Good movie alert for your Netflix queue: Ben Stein’s “Expelled: No Intelligence Allowed.” The movie is serious and yet lighthearted, entertaining and informational, funny and significant. Stein himself is quite a trip: brilliant lawyer, economist, Yale valedictorian and journalist; both pro-life and pro-animal (not that most pro-lifers are anti-animal, we are just not particularly pro-animal, except for the Franciscan Felicians I work with); a celebrity actor and a Republican speech writer; owner of multiple-cats-and-dogs and adoptive father; and Ferris Beuller’s boring high school teacher! If you have time to kill, do a Google and read some of his writings and interviews. They are precious!
In the movie, he interviews top-shelf scientists who have serious intellectual problems with Darwinian evolution as a comprehensive explanation for the “origin of species.” It is clear that Intelligent Design has roots in legitimate scientific thought and research and is not merely fundamentalist creationism in a more sophisticated outfit. He interviews a string of outstanding scientists who were immediately blackballed for mentioning the
I-word and the D-word sequentially or hinting the slightest doubt about the infallible dogma of evolution. As a Jew, he taps into his own heritage and shows the roots of eugenics and Nazi genocide in Social Darwinism.
Clearly, there is a strong community of scientific dissent against Darwinism as a comprehensive scientific theory.

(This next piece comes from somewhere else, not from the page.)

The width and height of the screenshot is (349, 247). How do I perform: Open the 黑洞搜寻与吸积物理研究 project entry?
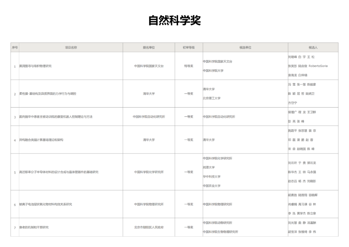[x=35, y=66]
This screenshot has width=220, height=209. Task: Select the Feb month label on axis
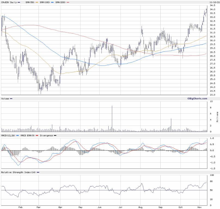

There are holes and gaps in the theory; but apparently the establishment does not tolerate such disagreement.
Mainstream evolutionists have a valid point that Intelligent Design is itself not a scientific concept in that it is not verifiable or measurable. It does not operate within the realms of efficient and material causality that the natural sciences have adopted as their parameters. The concept is not really theological either because, unlike Creationism, it does not come from revelation. Rather, it is a philosophical concept and belongs in the curriculum under something like Philosophy of Science. This area is an important one today because science is increasingly determining how the broader culture understands reality. Catholic education on the secondary and college level is the ideal place to treat these important topics. I can’t imagine that public schooling is equipped to address them with any depth and nuance (so I am not boycotting the teaching of evolution in public schools!)
The broader cultural problem, beyond science class, is that evolution in widely accepted as a meta-narrative or Grand Theory that can explain all of life. Popular literature, news articles and magazines are filled with bio-babble: men are promiscuous because they want to enhance chances of their genes surviving; men play golf because hunting patterns of shoot and pursue were functional for survival in the jungle; and so forth.
In a post-modern academy that boasts of deconstructing every arrogant meta-theory, evolution flourishes as the unacknowledged grand paradigm that is credulously accepted even as it prides itself on thoroughgoing skepticism and criticism. Stein masterfully demonstrates that in such circles, intelligence is neither required nor allowed.